_EXERCISE REQUIREMENTS_. Pull out every line of the listing below that contains the word "resolution", matching case exactly.

━━━ MATERIAL FOR THIS TASK ━━━

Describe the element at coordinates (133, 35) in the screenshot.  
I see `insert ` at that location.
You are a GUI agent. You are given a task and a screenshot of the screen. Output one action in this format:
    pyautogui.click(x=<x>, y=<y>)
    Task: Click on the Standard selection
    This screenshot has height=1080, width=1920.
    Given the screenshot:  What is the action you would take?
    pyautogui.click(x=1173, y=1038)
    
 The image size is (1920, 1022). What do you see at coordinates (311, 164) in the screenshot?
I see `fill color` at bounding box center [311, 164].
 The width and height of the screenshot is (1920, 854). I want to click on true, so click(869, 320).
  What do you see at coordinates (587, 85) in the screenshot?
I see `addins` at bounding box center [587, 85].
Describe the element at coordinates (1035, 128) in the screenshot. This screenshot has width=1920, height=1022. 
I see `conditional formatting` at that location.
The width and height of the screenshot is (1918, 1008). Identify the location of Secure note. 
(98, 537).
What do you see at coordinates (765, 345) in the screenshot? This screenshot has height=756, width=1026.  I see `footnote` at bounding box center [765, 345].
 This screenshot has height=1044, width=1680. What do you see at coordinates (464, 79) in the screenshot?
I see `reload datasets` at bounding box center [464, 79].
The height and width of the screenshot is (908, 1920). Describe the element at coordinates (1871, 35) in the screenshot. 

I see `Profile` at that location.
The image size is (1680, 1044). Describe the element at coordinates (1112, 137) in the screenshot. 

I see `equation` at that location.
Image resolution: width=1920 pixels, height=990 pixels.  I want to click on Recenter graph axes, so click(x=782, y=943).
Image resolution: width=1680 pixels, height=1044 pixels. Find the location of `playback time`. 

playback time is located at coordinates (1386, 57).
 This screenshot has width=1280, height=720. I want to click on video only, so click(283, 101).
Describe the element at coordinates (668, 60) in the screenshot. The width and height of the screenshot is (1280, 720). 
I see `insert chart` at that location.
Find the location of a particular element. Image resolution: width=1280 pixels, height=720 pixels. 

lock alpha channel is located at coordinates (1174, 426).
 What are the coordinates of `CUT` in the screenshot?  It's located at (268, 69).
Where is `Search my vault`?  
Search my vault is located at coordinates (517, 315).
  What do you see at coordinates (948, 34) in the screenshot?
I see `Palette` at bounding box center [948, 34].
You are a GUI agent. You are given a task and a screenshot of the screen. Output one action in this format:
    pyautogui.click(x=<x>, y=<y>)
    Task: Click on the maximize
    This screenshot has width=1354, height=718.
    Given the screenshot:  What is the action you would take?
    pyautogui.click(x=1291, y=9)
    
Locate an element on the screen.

━━━

_RESPONSE_.
Image resolution: width=1920 pixels, height=990 pixels.  I want to click on Recenter graph axes, so click(x=782, y=943).
Image resolution: width=1680 pixels, height=1044 pixels. Find the location of `playback time`. 
Find the location of a particular element. Image resolution: width=1280 pixels, height=720 pixels. 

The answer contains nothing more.